Senza entrare nei massimi sistemi, tutte le mobilitazione odierne sono  incentrate sul concetto di "democrazia", che siano vertenze lavorative o in  difesa dei beni comuni, fino ad arrivare alle rivendicazioni studentesche.  E poiché è indubbio che vi sia un doppio filo che lega democrazia e  informazione, possiamo dire che da Pomigliano fino alle vertenze locali  finché non abbattiamo un sistema che concentra ricchezze anziché  distribuirle, finché non lottiamo per una nuova politica che non sia aiuto  alla ricchezza dei pochi del mondo, tutto, dall’informazione al lavoro ai  beni comuni, continuerà ad essere minacciato. Ma un’alternativa a questa  minaccia quotidiana c’è, e non è altro che ciò che raccontavamo già undici  anni fa, quando è nata Altreconomia. Ci davano degli avanguardisti, ci  tacciavano di esseremovimentisti ma tutto ciò di cui parlavamo allora,  dalla filiera corta alla finanza etica, oggi sono per tutti le risposte  all’attuale crisi del sistema economica.
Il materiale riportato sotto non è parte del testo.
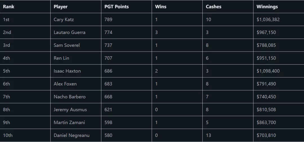Click the $1,098,400 winnings value

(x=268, y=71)
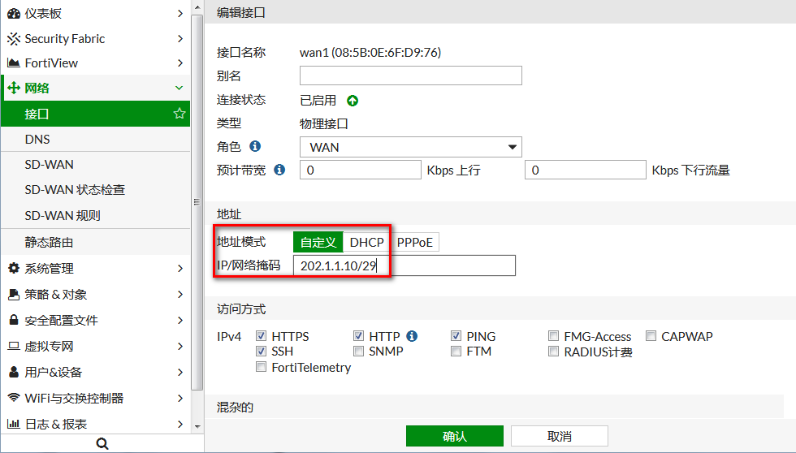Click the search magnifier icon in sidebar
The height and width of the screenshot is (453, 796).
102,443
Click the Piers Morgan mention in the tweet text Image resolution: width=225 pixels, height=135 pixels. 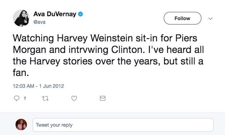(186, 38)
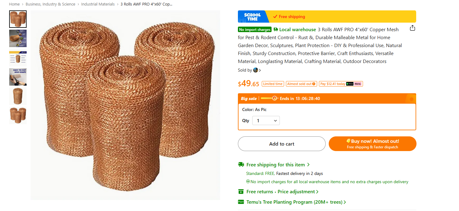
Task: Open the Industrial Materials breadcrumb category
Action: click(98, 4)
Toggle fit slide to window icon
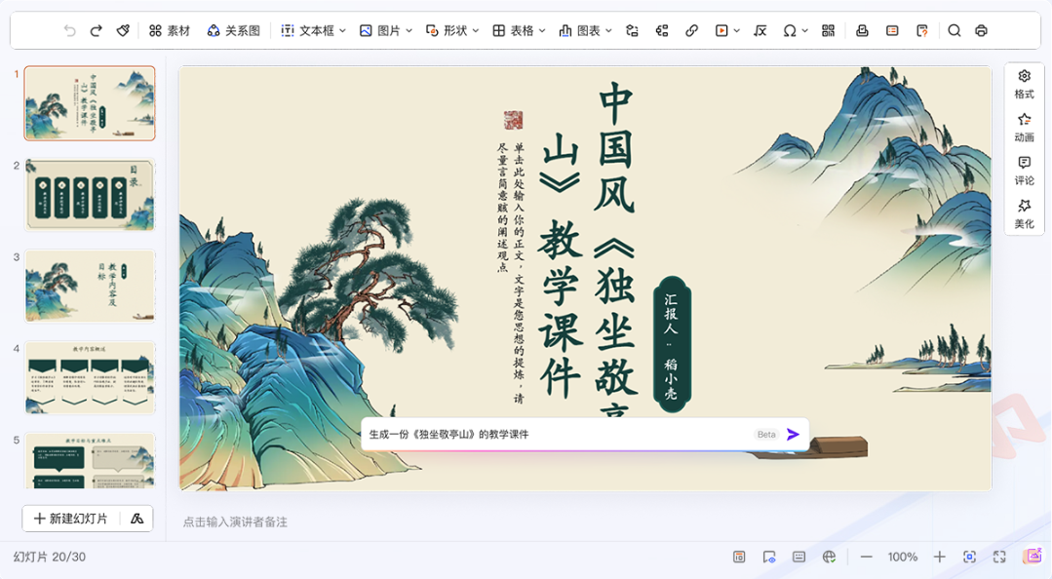The image size is (1052, 579). tap(969, 557)
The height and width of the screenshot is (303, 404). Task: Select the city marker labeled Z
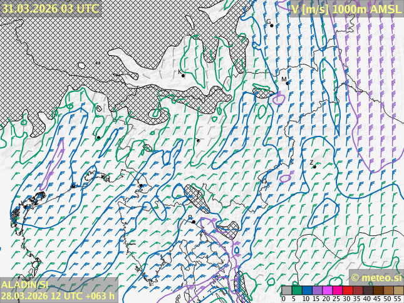point(314,167)
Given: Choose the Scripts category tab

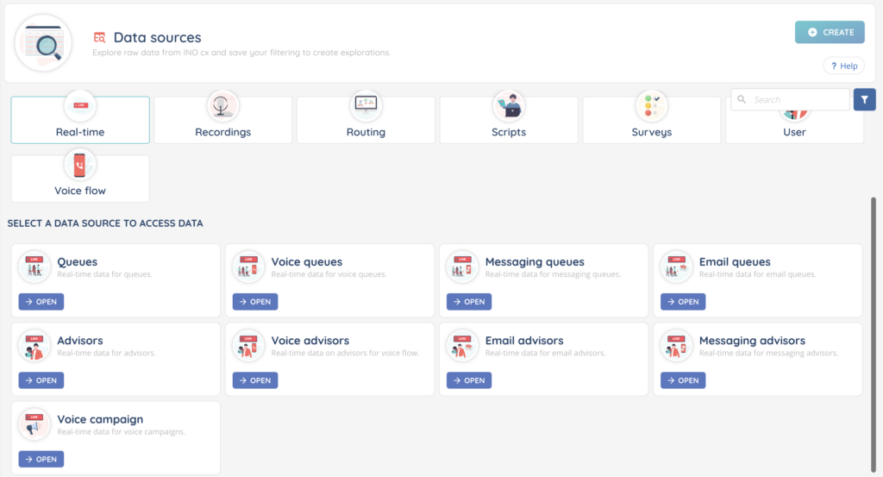Looking at the screenshot, I should pos(509,120).
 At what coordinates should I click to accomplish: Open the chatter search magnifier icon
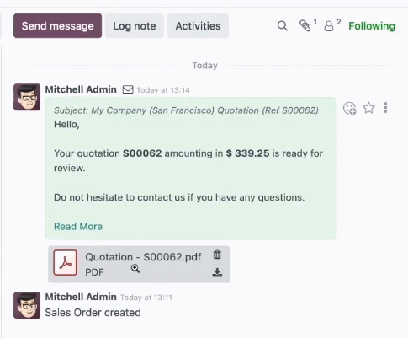(x=283, y=26)
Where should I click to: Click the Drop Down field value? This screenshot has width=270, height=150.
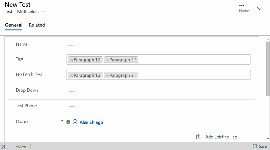pos(71,91)
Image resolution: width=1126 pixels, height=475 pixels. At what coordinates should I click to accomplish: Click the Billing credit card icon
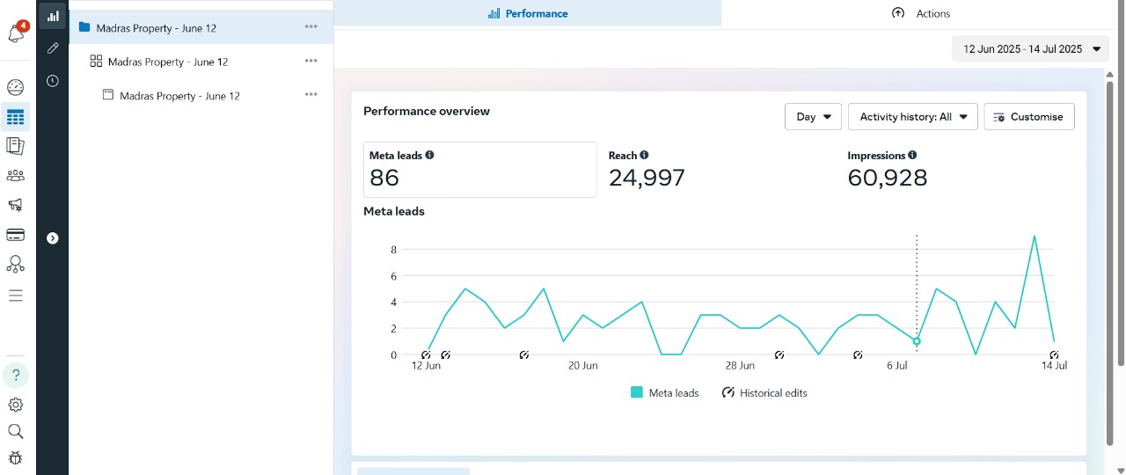pyautogui.click(x=16, y=235)
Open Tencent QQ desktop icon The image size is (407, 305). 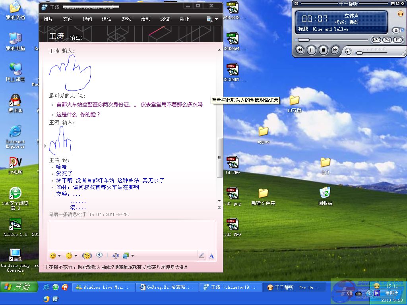(x=15, y=103)
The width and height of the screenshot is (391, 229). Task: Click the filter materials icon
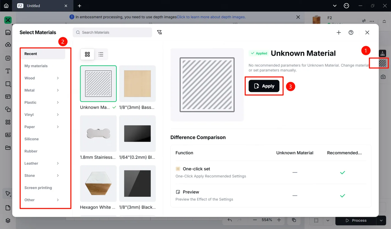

Purtroppo, però, di fondo, pur  sapendo ognuno di noi qual è la soluzione siamo ancorati a una vecchia  cultura che ci fa dire che "l’economia non può che andare così". Ebbene,  oggi, in Italia, ci sono decine di piccoli esempi, dai Gas ai Comuni  Virtuosi, di come le cose possono essere fatte in maniera alternativa. Sta  ai media indipendenti raccontare quest’altra Italia. Far sì che tutti  comprendano che l’economia può essere altro che finanziarizzazione di ogni  bene comune.